Palestra com pais na Escola Carlos Wortmann, a pedido da direção

Relação de confiança

Aline Antunes diz que os pais devem ficar atentos e estabelecer uma relação de confiança com os filhos. Saber com quem os adolescentes conversam nas redes sociais, com quem eles andam na rua e quais as suas atividades faz parte da tarefa dos pais e não é invadir a privacidade.

“É preciso dar liberdade e privacidade aos adolescentes, mas existem regras e limites que eles precisam respeitar. Os pais tem que saber o percursso de seus filhos na internet”.

Um exemplo citado por Janine foi a de uma mãe que não deixava a filha sair de casa, mas passava algumas horas fora em razão do trabalho, desta forma, não podia acompanhar as atividades da filha, que acabou sendo identificada em um grupo de whatsapp, no telefone de uma das meninas atendidas no posto do Leodoro de Azevedo.

Ficar atento aos sinais

Isolamento, tristeza, fraco aproveitamento escolar são alguns sinais de que alguma coisa não vai bem. Usar mangas cumpridas o tempo todo e não expor o corpo nunca podem ser evidências de automutilação.

“Os pais devem ficar atentos às coxas, muitas meninas cortam-se neste local pois é difícil de ficar exposto”, explica Janine.

O que fazer ao perceber que seu filho ou amigo está se auto-mutilando?

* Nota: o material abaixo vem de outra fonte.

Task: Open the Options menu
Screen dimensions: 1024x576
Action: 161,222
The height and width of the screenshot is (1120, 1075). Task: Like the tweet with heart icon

Primeiro, é preciso que os pais acreditem. É muito mais fácil minimizar os fatos do que tomar uma atitude e admitir que algo está errado. A base é procurar ajuda profissional. Ele vai interpretar e avaliar o caso. Com o tempo de terapia, os pacientes aprendem que os sentimentos ruins sempre vão aparecer, mas é preciso saber lidar com eles.

Em Canela, o caminho mais curto é procurar uma unidade de saúde.

Não é Baleia Azul

As profissionais Aline Antunes e Janine Palodetti deixam alertas para os pais. Automutilzação não é jogo da Baleia Azul e nem sempre quem se corta está planejando o suicídio. Está mais para efeito

Algumas vezes, o problema está mais perto do que se imagina, pode ser dentro de casa, na escola ou uma desilusão amorosa.

O melhor remédio é fortalecer os vínculos de confiança e familiares e procurar ajuda assim que o problema for identificado.